◆ Parts of the exercise
a – Please translate this sentence from the sparse-array thread into Spanish: "I don't think we need to worry about the degree of sparseness."
b – Rewrite the part of the sparse-array thread that opens with the words containing "As a tools provider, I" and closes with "above some threshold.", switching "tools provider" to "library vendor".

◆ Source
RE: updated proposal on issue #144 - array metadata in SOAP Encod ing

>>From: Jacek Kopecky [mailto:jacek@systinet.com]
>> I think the issue here is the true meaning of the term "sparse
>>array".
>> In math we have the term "sparse matrix" meaning "a matrix
>>containing mostly zeros". Mostly is a very vague word, I am not
>>aware of any stricter quantification of how many zeros must a
>>matrix contain to be considered sparse.
>>The same with SOAP arrays - how many members can be present for
>>the array to be still considered a sparse array?

>>> [Murali] 

  I don't think we need to worry about the degree of sparseness. A
specification is only expected to provide a means to do something, if that
something is identified to be valid.

  As a tools provider, I don't really make use of sparse arrays. However, I
have made an attempt here to try and provide a couple of use cases for
sparse arrays.

Use case 1:

  I think Sparse arrays as a separate type or as a data structure is used
mostly in the areas of representing spatial data, sonar, radar and
ultrasound imaging. They use sparse arrays because as you stated most of the
values are known or constant(0) or below or above some threshold.

◆ Data lines
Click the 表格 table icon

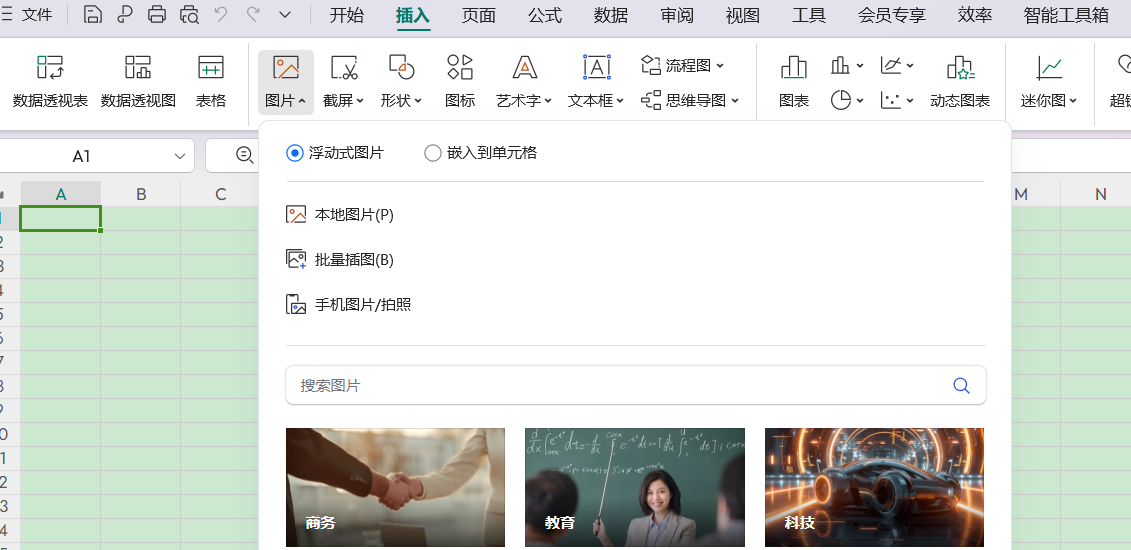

◆ Responses to the tasks
a – No creo que debamos preocuparnos por el grado de dispersión.

b –
As a library vendor, I don't really make use of sparse arrays. However, I
have made an attempt here to try and provide a couple of use cases for
sparse arrays.

Use case 1:

  I think Sparse arrays as a separate type or as a data structure is used
mostly in the areas of representing spatial data, sonar, radar and
ultrasound imaging. They use sparse arrays because as you stated most of the
values are known or constant(0) or below or above some threshold.